Pietersen ended day three of the second Test unbeaten on 149 after, by his own admission, trying to hit world No 1 bowler Dale Steyn out of the attack in an at times gladiatorial confrontation with the tourists' fearsome pace attack.

The innings led England to 351 for five in response to South Africa's 419 and allowed them to dream of a series-levelling victory rather than aiming simply to save the match.

The tone of the innings shifted with a blistering attack on first Morne Morkel and then Steyn, after the former came around the wicket to bombard him with short-pitched bowling.

"They're an incredible attack. They keep coming to the last ball but luckily I've ended up getting a hundred," Pietersen told Sky Sports.

"That's something I'm very happy about and we're in a good position if we bat well tomorrow.

"With that attack, especially when Morkel came around the wicket, it's him or me. I don't see the point in dodging the ball and being hit, I'd rather do the hitting.

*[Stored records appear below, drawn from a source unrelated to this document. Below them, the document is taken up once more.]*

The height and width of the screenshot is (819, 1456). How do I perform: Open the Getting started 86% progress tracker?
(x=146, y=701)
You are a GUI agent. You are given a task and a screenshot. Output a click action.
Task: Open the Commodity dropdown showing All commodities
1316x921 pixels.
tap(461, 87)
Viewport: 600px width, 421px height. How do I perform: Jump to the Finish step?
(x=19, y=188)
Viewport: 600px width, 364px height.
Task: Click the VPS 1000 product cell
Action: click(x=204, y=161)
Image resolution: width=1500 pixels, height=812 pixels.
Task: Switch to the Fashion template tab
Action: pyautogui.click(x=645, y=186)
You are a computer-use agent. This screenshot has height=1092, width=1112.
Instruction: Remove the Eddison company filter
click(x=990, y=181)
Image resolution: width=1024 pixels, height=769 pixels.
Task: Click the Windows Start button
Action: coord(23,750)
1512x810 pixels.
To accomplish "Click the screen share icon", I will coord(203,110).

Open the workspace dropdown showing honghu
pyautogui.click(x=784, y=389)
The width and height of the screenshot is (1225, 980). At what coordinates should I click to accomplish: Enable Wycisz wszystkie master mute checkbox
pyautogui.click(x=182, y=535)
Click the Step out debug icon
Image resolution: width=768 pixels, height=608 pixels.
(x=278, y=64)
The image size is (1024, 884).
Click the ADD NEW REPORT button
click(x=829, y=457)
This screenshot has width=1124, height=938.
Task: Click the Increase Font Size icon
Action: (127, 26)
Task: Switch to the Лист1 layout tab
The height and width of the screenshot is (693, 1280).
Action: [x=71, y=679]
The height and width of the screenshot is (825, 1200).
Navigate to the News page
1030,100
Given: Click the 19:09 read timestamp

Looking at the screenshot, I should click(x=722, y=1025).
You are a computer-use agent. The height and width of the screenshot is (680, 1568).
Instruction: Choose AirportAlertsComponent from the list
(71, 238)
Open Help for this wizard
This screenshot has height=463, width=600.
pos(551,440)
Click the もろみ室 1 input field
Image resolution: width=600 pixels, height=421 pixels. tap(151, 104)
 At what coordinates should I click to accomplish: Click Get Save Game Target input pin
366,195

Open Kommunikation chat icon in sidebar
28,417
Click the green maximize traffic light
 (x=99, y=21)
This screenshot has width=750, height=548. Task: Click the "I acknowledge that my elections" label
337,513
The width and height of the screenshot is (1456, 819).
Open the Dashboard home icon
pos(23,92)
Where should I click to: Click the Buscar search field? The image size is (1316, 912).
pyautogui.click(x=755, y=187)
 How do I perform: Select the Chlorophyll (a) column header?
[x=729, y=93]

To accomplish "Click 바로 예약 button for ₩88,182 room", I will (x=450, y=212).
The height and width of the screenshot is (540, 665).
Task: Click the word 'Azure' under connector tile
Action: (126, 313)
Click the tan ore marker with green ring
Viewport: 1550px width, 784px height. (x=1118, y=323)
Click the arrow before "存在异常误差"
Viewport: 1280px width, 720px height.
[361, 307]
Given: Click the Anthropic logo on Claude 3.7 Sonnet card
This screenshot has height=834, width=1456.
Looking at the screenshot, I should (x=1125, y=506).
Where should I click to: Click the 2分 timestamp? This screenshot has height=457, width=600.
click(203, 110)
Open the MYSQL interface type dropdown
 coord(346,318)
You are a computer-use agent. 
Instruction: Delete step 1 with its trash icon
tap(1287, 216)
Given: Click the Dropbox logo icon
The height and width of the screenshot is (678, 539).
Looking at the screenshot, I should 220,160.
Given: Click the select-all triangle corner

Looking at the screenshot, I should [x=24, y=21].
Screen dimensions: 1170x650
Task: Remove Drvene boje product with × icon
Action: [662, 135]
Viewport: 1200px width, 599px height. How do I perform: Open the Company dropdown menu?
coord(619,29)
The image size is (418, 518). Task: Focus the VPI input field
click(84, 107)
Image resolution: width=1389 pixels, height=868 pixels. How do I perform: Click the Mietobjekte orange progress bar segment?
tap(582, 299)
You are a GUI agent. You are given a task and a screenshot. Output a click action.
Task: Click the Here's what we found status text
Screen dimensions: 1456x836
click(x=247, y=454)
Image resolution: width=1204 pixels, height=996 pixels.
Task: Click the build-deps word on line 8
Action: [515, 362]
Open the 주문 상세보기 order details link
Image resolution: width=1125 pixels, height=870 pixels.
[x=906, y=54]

"I tried to go through the gears today. Once I'd seen how much swing there was, I wanted to try to have a go at Steyn and get him out of the attack.

"I tried to play the situation but play my way - play straight, watch the ball, play late and hit the ball," Pietersen said. "I was just playing the ball on its merit - see ball, hit ball."

Pietersen also passed 7,000 test runs in the process, becoming the quickest to reach the landmark in seven years and 14 days. Previous record holder Graeme Smith had taken eight years and two days. Debutant James Taylor dug in for a creditable 34 at the other end in a fifth-wicket partnership of 147 with Pietersen, after his middle-order colleagues had rather gifted their wickets to the Proteas.

And Pietersen said the 11-inch height difference between himself and the 5ft 5 ins Nottinghamshire man brought a similar benefit to the contrast in styles with his long-time teammate Paul Collingwood - the pair's average partnership in 45 innings was 60.04.

"There's a bit of a height difference," Pietersen explained.

"Colly and I have one of the better partnership ratios for England because of that - Colly is so far back on his stumps, so you have to bowl different lengths.

"When they bowl a certain length to somebody shorter, I've preyed off a lot of balls that were pitched up for me to drive."